Information given:
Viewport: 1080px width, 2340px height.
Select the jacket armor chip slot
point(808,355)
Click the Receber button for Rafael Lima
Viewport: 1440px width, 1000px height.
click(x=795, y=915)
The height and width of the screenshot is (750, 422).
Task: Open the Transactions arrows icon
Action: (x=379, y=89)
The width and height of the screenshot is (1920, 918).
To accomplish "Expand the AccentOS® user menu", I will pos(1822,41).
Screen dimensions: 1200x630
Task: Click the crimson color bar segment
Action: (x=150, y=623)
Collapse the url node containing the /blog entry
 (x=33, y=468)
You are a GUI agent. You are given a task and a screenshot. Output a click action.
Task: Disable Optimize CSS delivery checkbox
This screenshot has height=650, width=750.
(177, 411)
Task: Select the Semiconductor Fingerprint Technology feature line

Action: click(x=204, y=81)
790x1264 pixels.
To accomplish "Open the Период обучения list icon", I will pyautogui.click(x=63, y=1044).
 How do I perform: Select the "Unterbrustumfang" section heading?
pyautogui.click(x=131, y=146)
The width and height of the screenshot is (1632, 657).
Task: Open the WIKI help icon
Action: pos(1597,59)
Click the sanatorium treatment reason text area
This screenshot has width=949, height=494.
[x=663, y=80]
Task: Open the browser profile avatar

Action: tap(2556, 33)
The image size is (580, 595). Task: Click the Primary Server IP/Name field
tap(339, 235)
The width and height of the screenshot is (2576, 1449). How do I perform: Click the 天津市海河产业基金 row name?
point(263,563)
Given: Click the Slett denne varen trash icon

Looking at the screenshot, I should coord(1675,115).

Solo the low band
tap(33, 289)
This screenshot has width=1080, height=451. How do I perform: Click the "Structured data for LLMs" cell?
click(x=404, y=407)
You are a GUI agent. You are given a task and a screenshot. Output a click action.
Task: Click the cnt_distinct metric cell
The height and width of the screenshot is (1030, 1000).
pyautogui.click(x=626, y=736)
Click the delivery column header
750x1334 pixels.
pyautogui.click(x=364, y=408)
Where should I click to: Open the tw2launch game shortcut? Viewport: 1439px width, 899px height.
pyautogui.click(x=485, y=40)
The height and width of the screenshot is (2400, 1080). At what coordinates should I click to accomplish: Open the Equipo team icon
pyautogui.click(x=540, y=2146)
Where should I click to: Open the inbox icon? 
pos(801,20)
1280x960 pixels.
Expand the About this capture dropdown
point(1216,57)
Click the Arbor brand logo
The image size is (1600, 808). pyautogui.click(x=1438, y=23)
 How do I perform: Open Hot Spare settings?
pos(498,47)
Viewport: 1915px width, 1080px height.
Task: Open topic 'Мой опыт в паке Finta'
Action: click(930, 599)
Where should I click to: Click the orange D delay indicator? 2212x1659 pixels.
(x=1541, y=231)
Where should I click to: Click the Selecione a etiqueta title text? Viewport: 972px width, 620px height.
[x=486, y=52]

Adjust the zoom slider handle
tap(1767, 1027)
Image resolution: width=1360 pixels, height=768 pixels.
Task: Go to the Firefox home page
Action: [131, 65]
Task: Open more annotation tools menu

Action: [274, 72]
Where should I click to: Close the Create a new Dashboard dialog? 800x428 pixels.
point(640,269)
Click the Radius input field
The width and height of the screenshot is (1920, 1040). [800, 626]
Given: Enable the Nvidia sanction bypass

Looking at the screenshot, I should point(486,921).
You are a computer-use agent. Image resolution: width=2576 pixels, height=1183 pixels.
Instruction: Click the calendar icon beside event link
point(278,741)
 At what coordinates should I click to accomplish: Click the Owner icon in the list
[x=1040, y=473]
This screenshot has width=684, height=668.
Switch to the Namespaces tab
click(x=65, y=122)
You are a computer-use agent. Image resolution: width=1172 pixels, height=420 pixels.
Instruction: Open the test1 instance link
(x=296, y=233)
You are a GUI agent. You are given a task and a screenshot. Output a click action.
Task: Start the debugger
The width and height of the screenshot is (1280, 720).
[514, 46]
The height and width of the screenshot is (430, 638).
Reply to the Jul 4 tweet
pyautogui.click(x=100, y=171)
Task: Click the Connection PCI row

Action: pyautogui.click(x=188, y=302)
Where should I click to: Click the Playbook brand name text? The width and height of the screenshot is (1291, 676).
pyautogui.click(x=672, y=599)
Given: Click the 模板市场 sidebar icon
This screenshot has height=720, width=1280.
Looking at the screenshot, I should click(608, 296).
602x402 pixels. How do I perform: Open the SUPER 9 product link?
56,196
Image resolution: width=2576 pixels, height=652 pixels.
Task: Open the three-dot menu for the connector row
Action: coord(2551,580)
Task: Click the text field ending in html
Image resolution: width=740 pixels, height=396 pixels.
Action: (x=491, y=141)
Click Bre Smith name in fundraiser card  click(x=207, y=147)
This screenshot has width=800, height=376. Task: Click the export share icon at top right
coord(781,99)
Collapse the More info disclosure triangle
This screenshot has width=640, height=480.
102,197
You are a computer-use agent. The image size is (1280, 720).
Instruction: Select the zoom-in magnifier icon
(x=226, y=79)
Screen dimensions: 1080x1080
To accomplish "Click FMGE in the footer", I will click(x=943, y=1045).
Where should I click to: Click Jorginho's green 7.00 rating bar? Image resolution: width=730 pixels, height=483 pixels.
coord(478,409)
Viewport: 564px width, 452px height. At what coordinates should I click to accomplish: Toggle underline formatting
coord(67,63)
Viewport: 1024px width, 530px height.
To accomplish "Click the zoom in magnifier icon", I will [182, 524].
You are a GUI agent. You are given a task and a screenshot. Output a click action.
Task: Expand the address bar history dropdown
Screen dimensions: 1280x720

What needs to be done:
Start at the line containing "Given: Enable the Nvidia sanction bypass" and end with the line containing "click(x=65, y=122)". Set out those lines as a Markdown table with the columns No. and Line, numbering them in order and skipping any blank lines.

Solution for this problem:
| No. | Line |
|---|---|
| 1 | Given: Enable the Nvidia sanction bypass |
| 2 | Looking at the screenshot, I should point(486,921). |
| 3 | You are a computer-use agent. Image resolution: width=2576 pixels, height=1183 pixels. |
| 4 | Instruction: Click the calendar icon beside event link |
| 5 | point(278,741) |
| 6 |  At what coordinates should I click to accomplish: Click the Owner icon in the list |
| 7 | [x=1040, y=473] |
| 8 | This screenshot has width=684, height=668. |
| 9 | Switch to the Namespaces tab |
| 10 | click(x=65, y=122) |